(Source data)

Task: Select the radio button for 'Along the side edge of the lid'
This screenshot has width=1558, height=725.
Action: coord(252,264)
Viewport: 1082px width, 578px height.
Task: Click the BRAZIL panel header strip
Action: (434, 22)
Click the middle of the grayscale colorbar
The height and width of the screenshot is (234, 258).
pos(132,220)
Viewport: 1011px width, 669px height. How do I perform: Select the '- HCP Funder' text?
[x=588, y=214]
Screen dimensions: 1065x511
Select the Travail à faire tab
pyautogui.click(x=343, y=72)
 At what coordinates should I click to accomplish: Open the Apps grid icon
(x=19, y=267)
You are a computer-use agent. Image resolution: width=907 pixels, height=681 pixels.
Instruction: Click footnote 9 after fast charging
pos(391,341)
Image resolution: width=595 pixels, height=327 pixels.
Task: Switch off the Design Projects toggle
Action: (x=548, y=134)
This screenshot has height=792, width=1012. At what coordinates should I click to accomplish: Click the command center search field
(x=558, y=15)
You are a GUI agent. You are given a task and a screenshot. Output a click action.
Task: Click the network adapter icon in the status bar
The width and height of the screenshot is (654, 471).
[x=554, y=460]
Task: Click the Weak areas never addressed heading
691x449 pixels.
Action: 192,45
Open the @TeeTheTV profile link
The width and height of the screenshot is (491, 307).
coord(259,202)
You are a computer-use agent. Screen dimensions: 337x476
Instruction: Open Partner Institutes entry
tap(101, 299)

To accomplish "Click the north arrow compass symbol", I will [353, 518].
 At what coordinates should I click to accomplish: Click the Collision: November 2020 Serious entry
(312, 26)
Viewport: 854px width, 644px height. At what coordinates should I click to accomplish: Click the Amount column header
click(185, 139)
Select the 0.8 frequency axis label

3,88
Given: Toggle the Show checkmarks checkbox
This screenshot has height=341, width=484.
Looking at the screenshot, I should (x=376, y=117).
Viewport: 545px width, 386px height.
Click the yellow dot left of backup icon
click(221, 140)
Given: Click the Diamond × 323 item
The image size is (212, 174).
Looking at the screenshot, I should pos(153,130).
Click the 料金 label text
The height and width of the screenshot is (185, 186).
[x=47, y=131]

Goal of the exercise — Set every line of the data down again, word for word.

Completed exercise —
Task: Select the radio button for 'Along the side edge of the lid'
This screenshot has width=1558, height=725.
Action: coord(252,264)
Viewport: 1082px width, 578px height.
Task: Click the BRAZIL panel header strip
Action: (434, 22)
Click the middle of the grayscale colorbar
The height and width of the screenshot is (234, 258).
pos(132,220)
Viewport: 1011px width, 669px height. How do I perform: Select the '- HCP Funder' text?
[x=588, y=214]
Screen dimensions: 1065x511
Select the Travail à faire tab
pyautogui.click(x=343, y=72)
 At what coordinates should I click to accomplish: Open the Apps grid icon
(x=19, y=267)
You are a computer-use agent. Image resolution: width=907 pixels, height=681 pixels.
Instruction: Click footnote 9 after fast charging
pos(391,341)
Image resolution: width=595 pixels, height=327 pixels.
Task: Switch off the Design Projects toggle
Action: (x=548, y=134)
This screenshot has height=792, width=1012. At what coordinates should I click to accomplish: Click the command center search field
(x=558, y=15)
You are a GUI agent. You are given a task and a screenshot. Output a click action.
Task: Click the network adapter icon in the status bar
The width and height of the screenshot is (654, 471).
[x=554, y=460]
Task: Click the Weak areas never addressed heading
691x449 pixels.
Action: 192,45
Open the @TeeTheTV profile link
The width and height of the screenshot is (491, 307).
coord(259,202)
You are a computer-use agent. Screen dimensions: 337x476
Instruction: Open Partner Institutes entry
tap(101, 299)

To accomplish "Click the north arrow compass symbol", I will [353, 518].
 At what coordinates should I click to accomplish: Click the Collision: November 2020 Serious entry
(312, 26)
Viewport: 854px width, 644px height. At what coordinates should I click to accomplish: Click the Amount column header
click(185, 139)
Select the 0.8 frequency axis label

3,88
Given: Toggle the Show checkmarks checkbox
This screenshot has height=341, width=484.
Looking at the screenshot, I should (x=376, y=117).
Viewport: 545px width, 386px height.
Click the yellow dot left of backup icon
click(221, 140)
Given: Click the Diamond × 323 item
The image size is (212, 174).
Looking at the screenshot, I should pos(153,130).
Click the 料金 label text
The height and width of the screenshot is (185, 186).
[x=47, y=131]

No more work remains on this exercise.